Jacqueline Cole1 2 3

1, University of Cambridge, Cambridge, , United Kingdom
2, Argonne National Laboratory, Chicago, Illinois, United States
3, Rutherford Appleton Laboratory, Harwell, Oxfordshire, United Kingdom

Large-scale data-mining workflows are increasingly able to predict successfully new materials that possess a targeted functionality [1]. The success of such materials discovery approaches is nonetheless contingent upon having the right database source to mine. This presentation shows how to auto-generate tailor-made databases to search for functional materials to meet the needs of a given device application.

The talk presents the 'chemistry-aware' open-source text- and table-mining software tool, ChemDataExtractor, that can extract large volumes of material-property data from the literature, using natural language processing, optical character recognition and machine learning capabilities [2]. Machine learning is then employed to populate any missing experimental data.

■ **Listed entries**:
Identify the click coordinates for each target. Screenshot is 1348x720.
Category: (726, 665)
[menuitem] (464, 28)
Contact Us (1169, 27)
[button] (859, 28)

■ **What to produce**: How would you continue the abstract about auto-generating materials databases from the point where it stops?

■ **Response to the task**:
The role of this tool in accelerating materials discovery is illustrated.

[1] J. M. Cole K. S. Low, H. Ozoe, P. Stathi, C. Kitamura, H. Kurata, P. Rudolf, T. Kawase, “Data Mining with Molecular Design Rules Identifies New Class of Dyes for Dye-Sensitised Solar Cells” Phys. Chem. Chem. Phys. 48 (2014) 26684-90. (Communication).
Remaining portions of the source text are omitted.